The dnaQ mutator alleles were isolated in three different experiments, each based on localized mutagenesis of the dnaE-dnaQ region of the chromosome using hydroxylamine-treated P1 phage as described (31) and papillation assays to detect mutators. The papillation assays were based on reversion of the galK2 allele (32), yielding dnaQ918 through dnaQ924, reversion of the lacZ75 frameshift allele (J.-Y.Mo and R.M.Schaaper, unpublished data) yielding dnaQ927 through dnaQ933, or reversion of the lacZ allele from strain CC105 (33) yielding dnaQ942 through dnaQ950 (unpublished data). For the mutagenesis experiments of Figure 1, the dnaQ alleles were transferred into strain NR9601 (32) by P1 transduction using P1virA. Selection was for the tetracycline resistance conferred by transposon zae-502::Tn10 (~40% linkage) followed by scoring for mutator phenotype. Complementation experiments (see below) were performed in the mismatch-repair-deficient mutL strains NR9501 and NR9606, into which the dnaQ alleles were likewise transduced. NR9606 has been described (32); NR9501 is identical to NR9606, except it carries a different lacZ allele (lacZ75). NR10187 (carrying the dnaE915 and dnaQ49 mutations), used for cloning some of the dnaQ alleles, was constructed from strain NR10180 (32) by transfer of dnaE915 by P1 transduction from NR9905 (34) using the double chloramphenicol-tetracycline (zae::Tn10d-Cam, zae-502::Tn10) selection (34). pBluescript (KS+) was obtained from Stratagene. Mini-F plasmid pOF216 (35) was obtained from the American Type Culture Collection (Rockville, MD).
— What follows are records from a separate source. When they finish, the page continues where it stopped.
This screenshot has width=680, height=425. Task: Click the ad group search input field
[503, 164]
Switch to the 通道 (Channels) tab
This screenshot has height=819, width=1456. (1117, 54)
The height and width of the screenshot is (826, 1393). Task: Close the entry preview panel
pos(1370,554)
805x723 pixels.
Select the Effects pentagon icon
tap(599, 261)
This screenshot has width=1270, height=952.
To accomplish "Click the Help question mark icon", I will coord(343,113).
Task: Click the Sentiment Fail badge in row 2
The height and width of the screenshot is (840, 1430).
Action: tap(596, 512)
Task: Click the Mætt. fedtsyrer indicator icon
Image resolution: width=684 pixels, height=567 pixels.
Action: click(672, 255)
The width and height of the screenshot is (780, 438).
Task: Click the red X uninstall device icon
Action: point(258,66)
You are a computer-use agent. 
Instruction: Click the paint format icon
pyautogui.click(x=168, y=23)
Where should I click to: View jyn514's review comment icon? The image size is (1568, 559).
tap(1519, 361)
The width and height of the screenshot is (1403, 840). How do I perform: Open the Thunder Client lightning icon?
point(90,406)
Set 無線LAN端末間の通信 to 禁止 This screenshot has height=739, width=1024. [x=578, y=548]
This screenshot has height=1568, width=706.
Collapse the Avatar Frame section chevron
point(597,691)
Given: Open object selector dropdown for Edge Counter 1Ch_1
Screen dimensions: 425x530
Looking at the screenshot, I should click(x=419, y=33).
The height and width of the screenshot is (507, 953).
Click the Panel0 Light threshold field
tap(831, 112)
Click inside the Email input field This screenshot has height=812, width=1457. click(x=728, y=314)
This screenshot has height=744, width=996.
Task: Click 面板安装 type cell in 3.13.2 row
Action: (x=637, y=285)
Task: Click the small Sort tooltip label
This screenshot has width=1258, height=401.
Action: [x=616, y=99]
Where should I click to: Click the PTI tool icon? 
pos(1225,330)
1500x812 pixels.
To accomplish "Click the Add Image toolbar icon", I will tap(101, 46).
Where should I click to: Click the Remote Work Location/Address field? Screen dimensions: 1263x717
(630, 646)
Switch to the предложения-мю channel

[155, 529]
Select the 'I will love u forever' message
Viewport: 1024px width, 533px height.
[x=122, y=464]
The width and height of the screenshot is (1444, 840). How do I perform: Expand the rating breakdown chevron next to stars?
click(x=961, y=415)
Plasmid pSTB101 is identical to pOF216 but carrying in its EcoRI site a 1.6 kb EcoRI fragment containing the dnaQ+ gene derived from pFF588 (16). LB broth was standard recipe. Antibiotics were added as follows: ampicillin (amp) 100 µg/ml, rifampicin (rif) 100 µg/ml and spectinomycin (spec) 100 µg/ml. Solid media contained 1.5% bacto agar (Difco).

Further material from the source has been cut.